O Instituto Carlos Chagas, da Fiocruz Paraná, confirmou que o vírus zika, hoje apontado como a principal hipótese para o aumento de casos no país de bebês com microcefalia, é capaz de atravessar a placenta durante a gestação.
A pesquisa inédita foi feita a partir de amostras de uma paciente do Nordeste que sofreu um aborto retido – quando o feto deixa de se desenvolver dentro do útero – durante o primeiro trimestre de gravidez.
A suspeita surgiu após a gestante informar ter tido sintomas de zika, como manchas vermelhas no corpo. A partir daí, amostras da placenta passaram por exames capazes de verificar a infecção por vírus do mesmo gênero do vírus zika. Também foram feitos testes moleculares que identificaram o genoma do vírus zika em células da mãe e do embrião.
Segundo a virologista Cláudia Nunes Duarte dos Santos, que participou da análise, o achado confirma a transmissão do vírus via placenta. “É muito grave, e confirma a nossa suspeita. É a primeira vez que vemos o RNA [do vírus da zika] no tecido da placenta”, diz a pesquisadora, uma das primeiras a identificar o vírus zika no Brasil.
Exame morfológico também mostrou uma inflamação da placenta, de acordo com a patologista Lúcia de Noronha, professora de medicina na PUC-PR, que verificou amostra. “Dá para ver claramente que o vírus rompeu essa barreira”, diz.
TRANSMISSÃO
Além da confirmação da presença do vírus na placenta, pesquisadores também verificaram os primeiros indícios de como seria um caminho possível do vírus zika durante a transmissão.

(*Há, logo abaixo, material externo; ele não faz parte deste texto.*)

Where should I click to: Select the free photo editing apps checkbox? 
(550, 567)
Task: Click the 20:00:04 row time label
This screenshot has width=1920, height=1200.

A hipótese dos pesquisadores que analisaram as amostras é que o vírus utiliza a capacidade migratória dessas células para alcançar os vasos fetais um mecanismo semelhante ao observado em transmissões de HIV, segundo Lúcia de Noronha.
Análises anteriores já sugeriam que o vírus zika pudesse atravessar a placenta e infectar o feto, mas faltavam dados que pudessem esclarecer essa transmissão, afirma.
Em uma delas, feita pelo Instituto Oswaldo Cruz, da Fiocruz, pesquisadores verificaram a presença do vírus em amostras do líquido amniótico de duas gestantes da Paraíba, cujos fetos foram identificados com microcefalia ainda antes de nascer.
Para Santos, a presença do vírus na placenta tanto em células da mãe quanto do embrião acaba por complementar as análises anteriores. “Isso mostra que o vírus tem potencial de fazer infecção congênita” diz.
Identificado no país há menos de um ano em testes com amostras de pacientes do Nordeste, o vírus zika se espalhou e já tem circulação confirmada em 21 Estados do país e Distrito Federal.
De acordo com o infectologista Kleber Luz, do Rio Grande do Norte, embora o caso em estudo não envolva a microcefalia, o resultado reforça a possibilidade de o vírus estar relacionado ao aumento de registros de malformações em bebês. “É mais uma prova do que o vírus zika pode causar”, afirma.